Reese Witherspoon continues TV takeover with ‘Little Fires Everywhere’
It’s Reese Witherspoon’s world. We’re just streaming in it.
The actress is front and center in the buzzy new limited series “Little Fires Everywhere” (Wednesday, Hulu). More impressively, that’s just one in a long line of projects Witherspoon is producing for pretty much every streaming service imaginable.
So far, she has shows set up or already available on Hulu, Netflix, Amazon, Apple TV Plus and Quibi. At this rate, she’s probably no more than a year or two away from partnering in a high-end, Cameo-style app that will schedule her to come to your home and tell stories directly to you and your loved ones.
Witherspoon struck TV gold in 2014 when she and Nicole Kidman acquired the rights to Liane Moriarty’s best-selling novel “Big Little Lies.” The two would ultimately star in the HBO adaptation that breathed new life into the prestige limited series format.
It’s the same formula behind “Little Fires Everywhere,” based on the Celeste Ng novel, which Witherspoon found and developed with her co-star and fellow producer Kerry Washington.

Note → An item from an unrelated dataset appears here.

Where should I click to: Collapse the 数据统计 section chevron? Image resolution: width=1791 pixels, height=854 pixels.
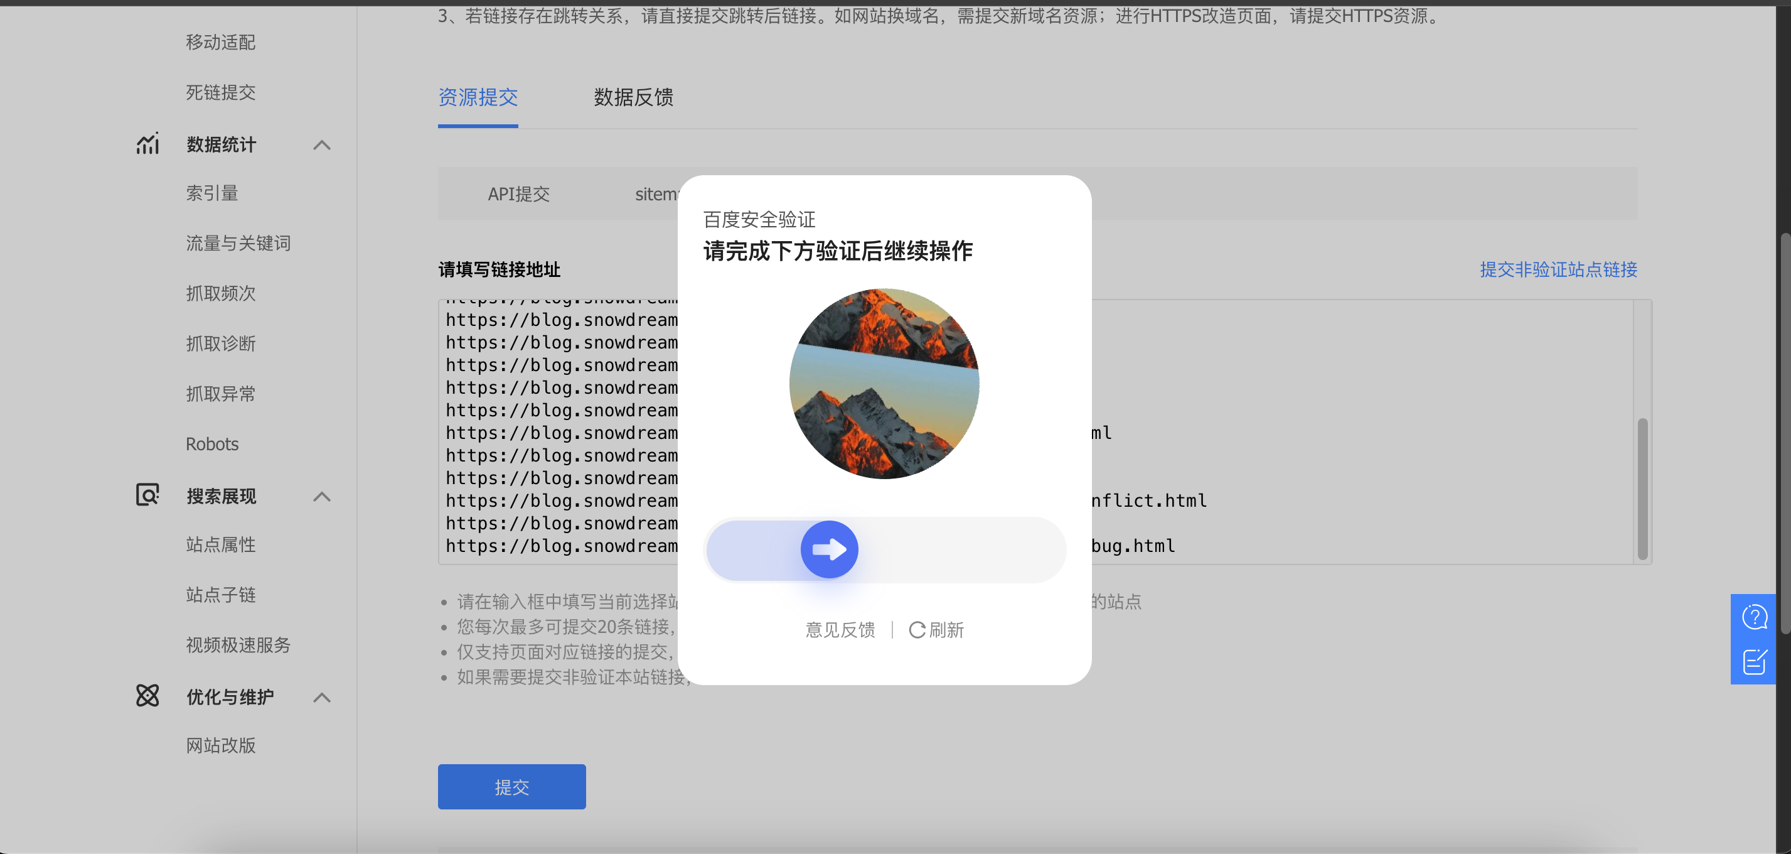pyautogui.click(x=321, y=145)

In between, the Oscar winner teamed with Jennifer Aniston to set up the drama “The Morning Show” at Apple TV Plus, which also is home to “Truth Be Told,” the podcast drama she executive produces alongside its star, Octavia Spencer.
As she spreads the wealth around, Witherspoon is producing a limited series based on the Tembi Locke memoir “From Scratch” with Zoe Saldana at Netflix, the 1970s rock drama “Daisy Jones &The Six” at Amazon and even “Fierce Queens,” a nature documentary focusing on female animals she narrates for Quibi, the short-form streaming service set to launch April 6.
As for “Little Fires Everywhere,” Elena Richardson, the mother caught up in low-simmering suburban hostilities, is right in Witherspoon’s wheelhouse.
Much like Madeline Martha Mackenzie, her “Big Little Lies” character, Elena is driven, demands the most out of her children and doesn’t have much need for her spouse. When her husband, Bill (Joshua Jackson), starts kissing her, Elena demurs: “It’s not Wednesday or Saturday.” Sex, she insists, is “so much more fun when we plan it.”
Yikes!
Her idyllic life is disrupted when she spots a decidedly not upscale car in pristine Shaker Heights, Ohio. Even more alarming, to her anyway, there appears to be a black woman living inside it.
“I never normally do something like this,” Elena tells the police during her call to report this intrusion, “but I would hate to not say something and then have something bad happen.”
Elena isn’t so much a racist as someone who’s severely, painfully uncomfortable with race. In fact, it isn’t long before she’s renting part of a duplex she owns to said interloper, vagabond artist Mia Warren (Kerry Washington), and her 15-year-old daughter, Pearl (Lexi Underwood).
Shaker Heights is just the latest stop on the Warrens’ travel odyssey. They move around so often, Pearl never even bothers to buy paint for her room. She just asks for samples and covers one wall for a splash of color.
The official story is that Mia moves on whenever she’s done capturing a town via her art, but there’s clearly something more going on. She’s haunted by nightmares that are most definitely the result of some serious secrets.
Whether those secrets have anything to do with the Richardsons’ mansion burning to the ground, as seen in the flash-forward that opens the series, or if that blaze is the fault of poor, strange, rebellious Izzy (Megan Stott), Elena’s 14-year-old who sets her hair on fire in a bid for attention — well, it’s still too early to tell.
Like most Hulu originals, this one’s debuting with three episodes, with the remaining five being doled out weekly.
If “Little Fires Everywhere” doesn’t prove worth the wait by sparking the sort of zeitgeist-y fascination that propelled “Big Little Lies” to obsession status, don’t worry.
Witherspoon will have another series ready to go any day now.